Resampling-Based Inference in High Dimensional Linear Models via Flipscore Tests

par Daniela Corbetta (IMT)

mardi 21 avr. 2026, 11:15 → 12:15 Europe/Paris

Salle E. Picard (1R2-129)

We consider inference in high-dimensional linear models where p>>n, focusing on testing individual regression coefficients and constructing confidence statements on the set of active predictors. Existing methods such as debiased lasso and ridge projection rely on approximate inversion of X’X and yield asymptotically valid inference, but may suffer from instability and loss of accuracy in finite samples, particularly under strong dependence.
We study an alternative approach based on the flipscore test, a resampling-based procedure that approximates the null distribution of score statistics via random sign-flipping. This method avoids explicit matrix inversion, is robust to variance misspecification, and accommodates dependence among predictors. However, its standard formulation requires a full-rank design and is not directly applicable when p>n.
To address this limitation, we propose a framework combining conditional resampling with preliminary variable selection. We investigate several strategies, including lasso-based screening, SVD-based dimension reduction, and stepwise selection, and analyze their impact on validity.
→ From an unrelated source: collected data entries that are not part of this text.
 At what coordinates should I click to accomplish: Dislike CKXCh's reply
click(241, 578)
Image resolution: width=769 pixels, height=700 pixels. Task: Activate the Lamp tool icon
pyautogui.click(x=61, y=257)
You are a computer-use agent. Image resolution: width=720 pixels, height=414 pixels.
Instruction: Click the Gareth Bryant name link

Under suitable conditions on the selected model, we establish asymptotic validity of the resulting tests.
We further extend the approach to simultaneous inference on the full coefficient vector via multiple testing procedures, and exploit the resampling structure to obtain post-hoc bounds on the false discovery proportion that adapt to dependence. Simulation results highlight competitive error control and power compared to state-of-the-art methods.